During my studies I worked on several different research areas, seemingly unrelated to each other. What combines them are their aspects of intricate dynamical behavior, critical transitions or novel phenomena based on entanglement. In the following I’ll give a short overview over the main projects.
Topological phases with periodically kicked molecules
In this work with Misha Lemeshko we engineered topological charges using molecules which are driven by periodic laser pulses. The angular momentum lattice allows to map systems from condensed matter physics to this AMO system and study their real-time behavior. We discover topological Dirac cones, protected by time-reversal and inversion symmetry. Finally, we provide experimental signatures of the topological behavior which boil down to experimentally feasible observables like the alignment or orientation of the molecule.
Area-Law Entangled Eigenstates from Nullspaces
This project came out of a rotation with the Group of Serbyn Maksym. A Hamiltonian with two symmetries that anti-commute which each other exhibits an extensive degenerate subspace, in our case with zero energy. We consider such Hamiltonians with local interactions and determine the state with the lowest entropy within the zero-energy subspace. Surprisingly, the entropy of these states scale with area-law. We underline our hypothesis with exact diagonalization studies. For special points like the PxP model we recover the “Quantum scar” states already found in previous studies.
Break-down of Superfluidiy in 2D Bose mixtures
In my Maser Thesis (under supervision of Tilman Enss) I analyzed the phase diagram of a binary Bose mixture in two dimensions at low temperatures. Similar to a single Bose gas, where the BKT transition from superfluid to normal phase can be observed, we investigate what happens when topological vortices of the different species diminish the superfluid density. Since the Bose mixture is interacting, the vortices are interacting as well and form composite vortex pairs (reminiscent of the so-called Counter/ Coflow of a binary mixture). Finally, we establish the RG flow and determine the new critical temperature. We find that the break-down of one superfluid can induce the other superfluid to break-down as well.

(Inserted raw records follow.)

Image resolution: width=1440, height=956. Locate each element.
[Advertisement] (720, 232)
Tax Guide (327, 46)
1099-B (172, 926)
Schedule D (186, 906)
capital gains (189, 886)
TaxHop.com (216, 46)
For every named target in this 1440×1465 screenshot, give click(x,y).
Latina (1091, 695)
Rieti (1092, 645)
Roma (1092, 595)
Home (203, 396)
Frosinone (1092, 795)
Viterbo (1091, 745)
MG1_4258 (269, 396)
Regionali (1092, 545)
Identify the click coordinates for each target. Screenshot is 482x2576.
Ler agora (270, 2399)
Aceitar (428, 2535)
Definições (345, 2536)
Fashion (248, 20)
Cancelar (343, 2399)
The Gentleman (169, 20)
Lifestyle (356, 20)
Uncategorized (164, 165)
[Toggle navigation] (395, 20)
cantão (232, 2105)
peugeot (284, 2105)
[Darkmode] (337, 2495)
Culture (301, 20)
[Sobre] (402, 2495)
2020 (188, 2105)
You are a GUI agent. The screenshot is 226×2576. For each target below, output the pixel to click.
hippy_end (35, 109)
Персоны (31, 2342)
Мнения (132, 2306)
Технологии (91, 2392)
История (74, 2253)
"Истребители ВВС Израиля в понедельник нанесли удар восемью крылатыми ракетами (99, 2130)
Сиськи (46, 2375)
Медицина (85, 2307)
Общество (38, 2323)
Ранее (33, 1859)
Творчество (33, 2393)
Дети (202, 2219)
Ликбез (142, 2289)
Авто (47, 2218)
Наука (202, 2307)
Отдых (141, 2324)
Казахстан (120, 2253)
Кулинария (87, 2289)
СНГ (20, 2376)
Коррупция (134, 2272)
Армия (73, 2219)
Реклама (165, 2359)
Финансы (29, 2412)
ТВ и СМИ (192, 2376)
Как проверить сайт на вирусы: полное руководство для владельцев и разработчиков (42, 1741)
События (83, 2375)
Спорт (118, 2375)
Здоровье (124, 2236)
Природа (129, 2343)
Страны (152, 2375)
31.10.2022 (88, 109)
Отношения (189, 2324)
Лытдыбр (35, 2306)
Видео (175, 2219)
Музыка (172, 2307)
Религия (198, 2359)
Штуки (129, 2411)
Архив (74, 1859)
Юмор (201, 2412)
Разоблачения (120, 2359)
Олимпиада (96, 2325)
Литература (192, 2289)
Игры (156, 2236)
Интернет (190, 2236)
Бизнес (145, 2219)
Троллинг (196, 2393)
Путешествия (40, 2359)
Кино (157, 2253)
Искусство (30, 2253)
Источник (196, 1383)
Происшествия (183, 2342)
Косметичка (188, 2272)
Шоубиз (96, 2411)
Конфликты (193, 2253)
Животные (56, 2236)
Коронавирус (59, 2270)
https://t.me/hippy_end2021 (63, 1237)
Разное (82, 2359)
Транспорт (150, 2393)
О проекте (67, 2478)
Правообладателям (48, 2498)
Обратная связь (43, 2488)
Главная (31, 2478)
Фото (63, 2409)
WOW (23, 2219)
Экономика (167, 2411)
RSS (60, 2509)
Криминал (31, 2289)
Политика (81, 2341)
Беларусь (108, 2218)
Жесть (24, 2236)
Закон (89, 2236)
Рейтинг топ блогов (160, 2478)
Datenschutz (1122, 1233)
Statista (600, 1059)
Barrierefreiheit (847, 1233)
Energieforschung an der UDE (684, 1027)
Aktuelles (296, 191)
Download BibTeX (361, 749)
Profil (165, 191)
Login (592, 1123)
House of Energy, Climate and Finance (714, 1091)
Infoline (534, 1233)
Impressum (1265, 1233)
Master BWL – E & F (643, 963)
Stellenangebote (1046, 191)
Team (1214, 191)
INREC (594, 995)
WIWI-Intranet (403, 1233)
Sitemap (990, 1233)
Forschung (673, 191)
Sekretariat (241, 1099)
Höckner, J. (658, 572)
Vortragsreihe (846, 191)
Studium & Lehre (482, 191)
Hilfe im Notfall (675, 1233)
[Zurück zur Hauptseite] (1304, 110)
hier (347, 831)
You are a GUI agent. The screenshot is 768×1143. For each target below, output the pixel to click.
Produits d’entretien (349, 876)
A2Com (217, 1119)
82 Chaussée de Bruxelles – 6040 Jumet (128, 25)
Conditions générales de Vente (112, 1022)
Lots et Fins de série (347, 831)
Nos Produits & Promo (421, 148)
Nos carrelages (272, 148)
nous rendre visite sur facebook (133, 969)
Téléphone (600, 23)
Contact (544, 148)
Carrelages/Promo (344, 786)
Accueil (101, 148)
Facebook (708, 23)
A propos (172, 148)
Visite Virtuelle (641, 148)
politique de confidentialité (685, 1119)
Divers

Classical Dynamical localization
A periodically kicked rotor can display behavior which is very different from its semi-classical counterpart, framed dynamical localization (which is also related to Quantum Chaos). As it turns out, the main ingredient of this phenomenon is that in Quantum mechanics the phase space is discretized in units of hbar. We tried what happens when we consider a classical system with discrete phase space structure and we discovered a similar localization phenomenon.